::: DATASET :::
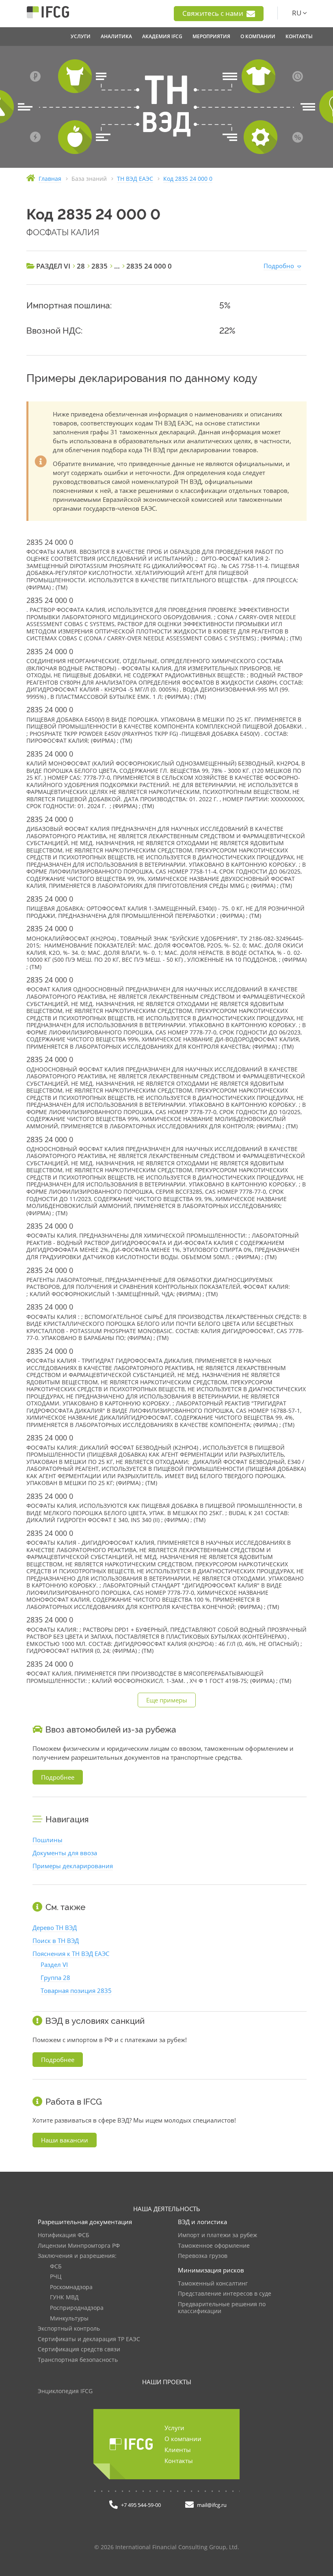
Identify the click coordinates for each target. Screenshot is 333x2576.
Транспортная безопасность (78, 2360)
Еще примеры (166, 1700)
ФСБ (56, 2266)
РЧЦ (55, 2276)
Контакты (178, 2461)
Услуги (174, 2428)
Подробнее (57, 1777)
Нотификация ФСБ (63, 2235)
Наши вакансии (64, 2140)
:::
▸ YOUR INSTRUCTIONS:
Repeat the listing above exactly, omitting the pictures it contains.

▸ SOLUTION TO THE PROBLEM:
Identify the click coordinates for each target. Screenshot is 333x2576.
Транспортная безопасность (78, 2360)
Еще примеры (166, 1700)
ФСБ (56, 2266)
РЧЦ (55, 2276)
Контакты (178, 2461)
Услуги (174, 2428)
Подробнее (57, 1777)
Нотификация ФСБ (63, 2235)
Наши вакансии (64, 2140)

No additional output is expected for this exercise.